Environmental awareness has changed our view of the products we use every day. It might surprise you that electric cars were first introduced as early as the 1820s and were favoured for their clean engines. The machines fell out of fashion when gas powered cars hit the markets in the early 1900s during which the Model T was mass produced in the US. Electric cars regained popularity in the 1990s, inspiring investment in alternative vehicle companies.

More than five decades after the environmental awareness movement started, the International Energy Agency (IEA) has predicted that renewables will become the largest source of global energy by early 2025, outstripping coal.

“Renewables are the only electricity generation source whose share is expected to grow, with declining shares for coal, natural gas, nuclear and oil generation.” IEA Renewables 2022.

The magnitude of the IEA’s projection is astounding, and the news has been carried by many respected media outlets. It’s likely to affect investment flows and change the approach taken by energy companies towards renewables. Already, the major players in energy have adopted clean power alternatives and committed to balancing their fossil fuel exploration and development with solar, wind and wave sources of energy.
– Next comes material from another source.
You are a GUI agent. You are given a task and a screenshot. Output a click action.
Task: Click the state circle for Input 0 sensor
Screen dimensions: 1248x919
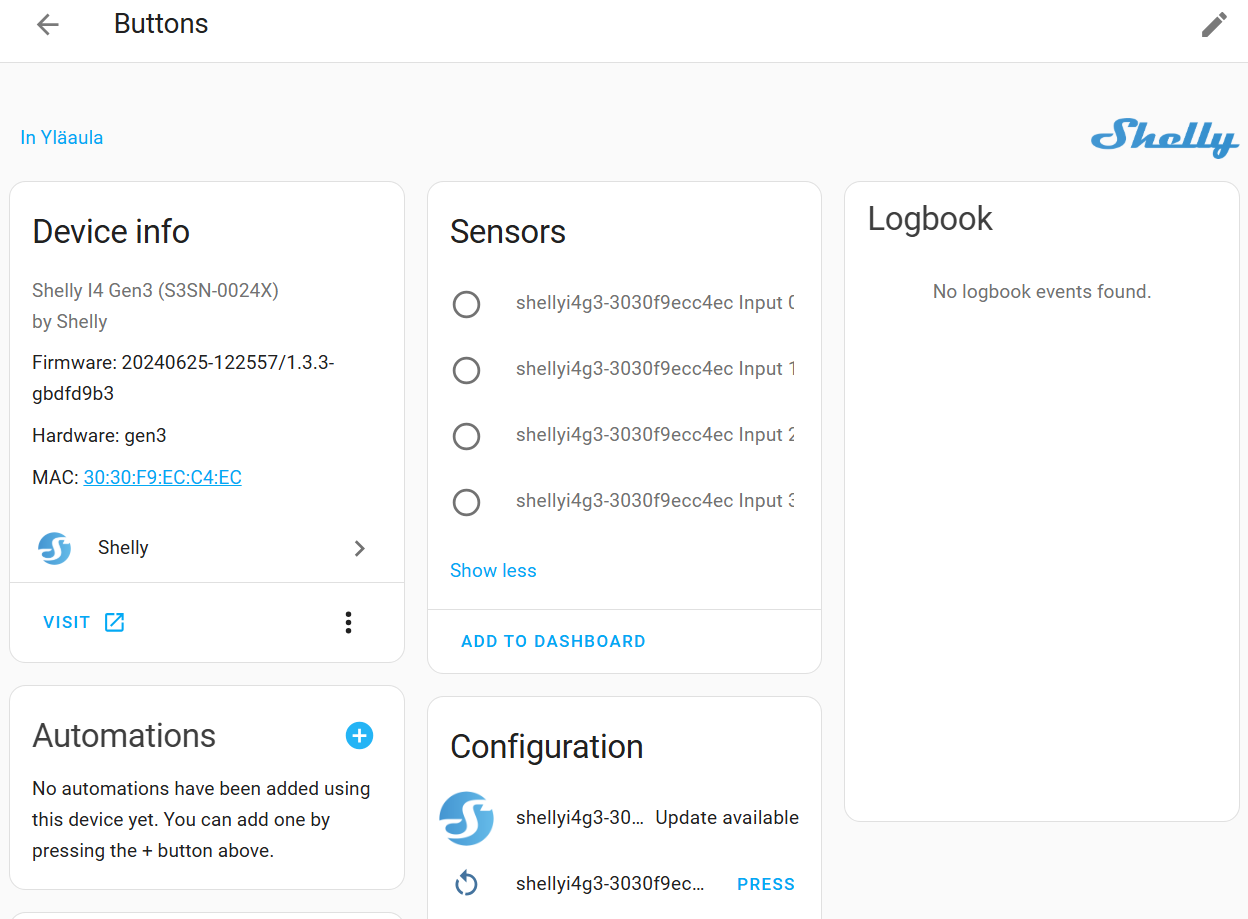[x=466, y=304]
Energy headlines like oil slicks and other types of environmental damage carry a lot of weight these days, encouraging energy companies to prioritize safety and environmental policies. Investors and traders are also hypervigilant towards stories when it comes to geopolitical events or damage inflicted on energy infrastructure.

Media stories are part of the evolution of energy markets. Some of the top stories in the last 10 years alone include fracking, air pollution in Asia, leaks at Fukushima, and volatility in the crude oil markets, to name a few.

OPEC’s policies

OPEC’s policies are widely reported in the world press, leading to expectations about crude oil prices and assumptions about supply and demand in the energy markets. Since OPEC’s policies are tied directly to the economic performance of its members, there’s an entire specialized and influential media sector dedicated to analyzing and reporting on the latest developments.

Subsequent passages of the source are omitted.